Andy Murray loses to Stefanos Tsitsipas in US Open

Andy Murray produced his finest display in four injury-disrupted years but fell agonisingly short of beating Greek world number three Stefanos Tsitsipas in a thrilling start to the US Open.

The British former world number one played in a manner reminiscent of his best as he led by two sets to one.

But Tsitsipas fought back to win 2-6 7-6 (9-7) 3-6 6-3 6-4 in New York.

Dan Evans is the only Briton through after defeats for Heather Watson, Harriet Dart and Cameron Norrie.

Johanna Konta withdrew from her first-round match because of a thigh injury, meaning teenager Emma Raducanu and Katie Boulter – who play on Tuesday – are the nation’s last remaining hopes in the women’s singles.

Murray, like so often in the past, was the British player who stole most of the attention on the opening day of the final Grand Slam of the 2021 season – even in defeat.

Now ranked 112th in the world, the Scot was aiming for his biggest win by ranking since his career was derailed by a serious hip injury that left him facing retirement.

Fired up throughout and relishing the magnitude of the occasion, 34-year-old Murray moved freely and hurt Tsitsipas with his quality from all over the court.

A seismic shock beckoned before 23-year-old Tsitsipas – one of the favourites for the title – maintained his focus and bided his time to win in four hours 49 minutes.

“It did not come easy to turn the match around.
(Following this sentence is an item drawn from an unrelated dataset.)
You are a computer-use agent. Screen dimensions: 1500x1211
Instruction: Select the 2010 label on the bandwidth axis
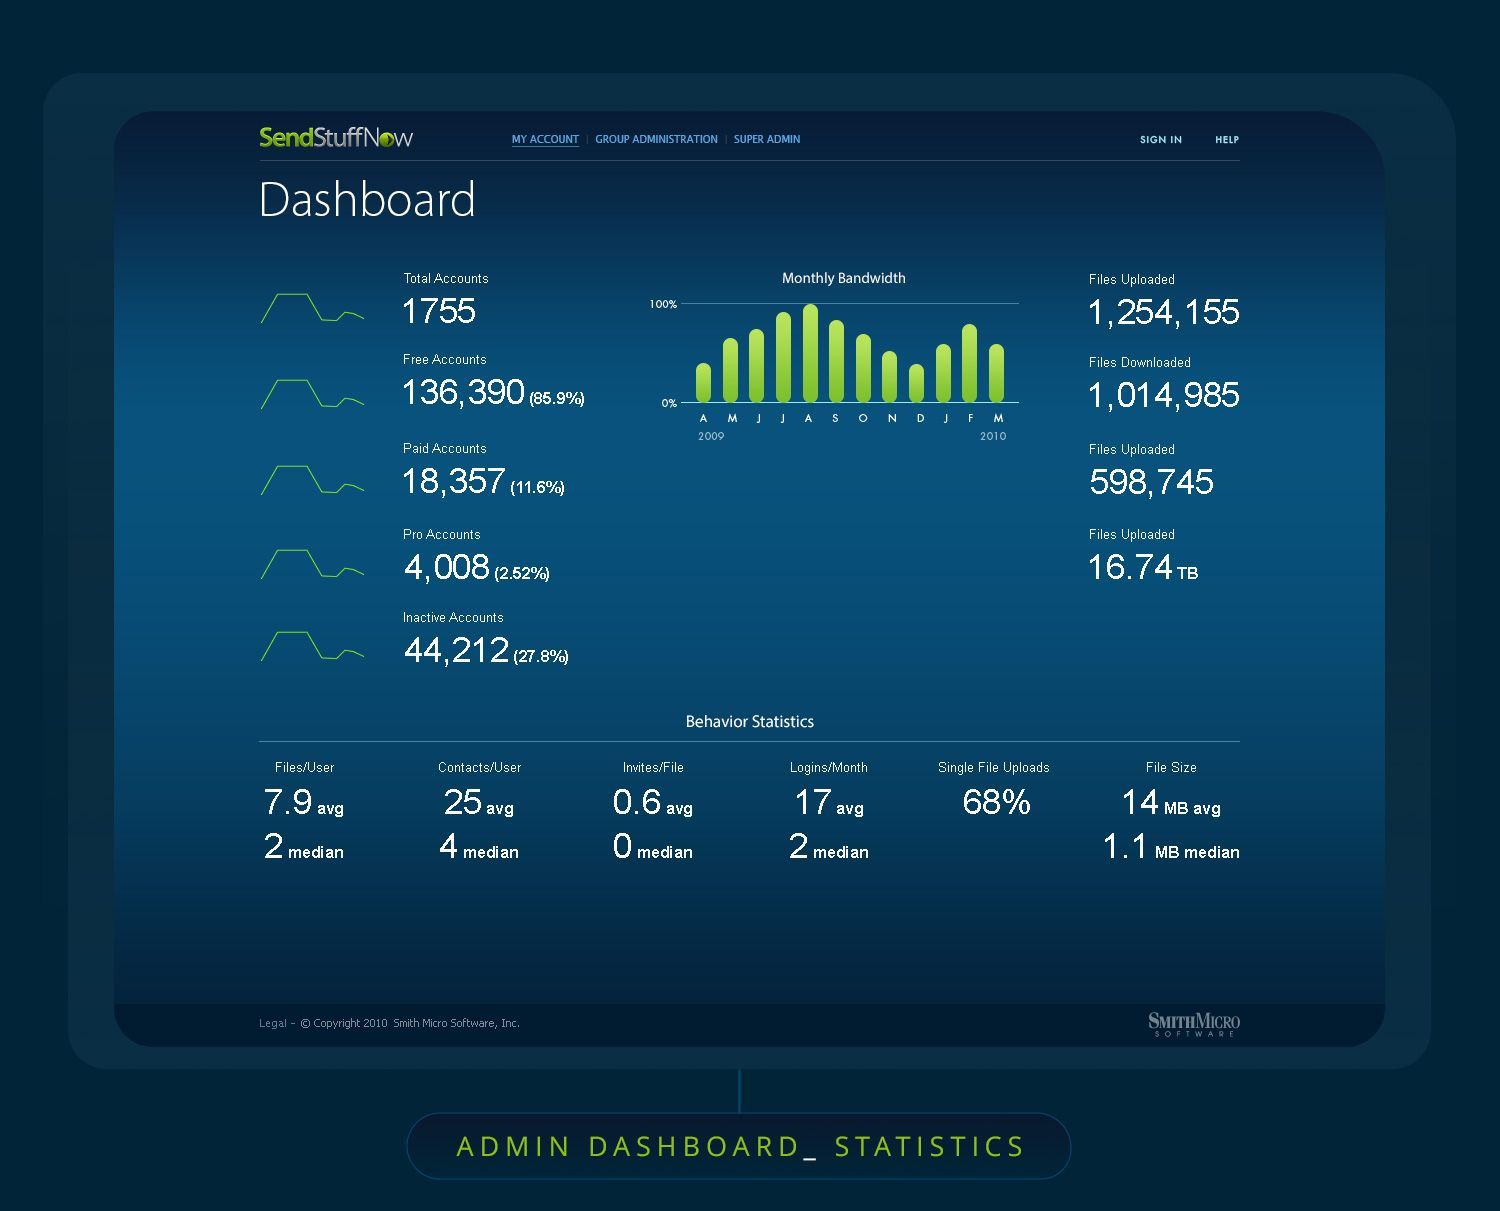point(993,436)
I had to make a lot of sacrifices,” Tsitsipas said.

After being irritated by Tsitsipas’ eight-minute bathroom break before the deciding set, Murray exchanged a terse handshake with his opponent before continuing to loudly chunter “it’s a joke” while he gathered his belongings.

Even the affectionate and rousing reception which accompanied the 2012 champion off the court could not hide his annoyance.

Defying the odds is something Murray has managed to do on several occasions in recent years, but beating an opponent of Tsitsipas’ standing over five sets at a Grand Slam would have been a new benchmark.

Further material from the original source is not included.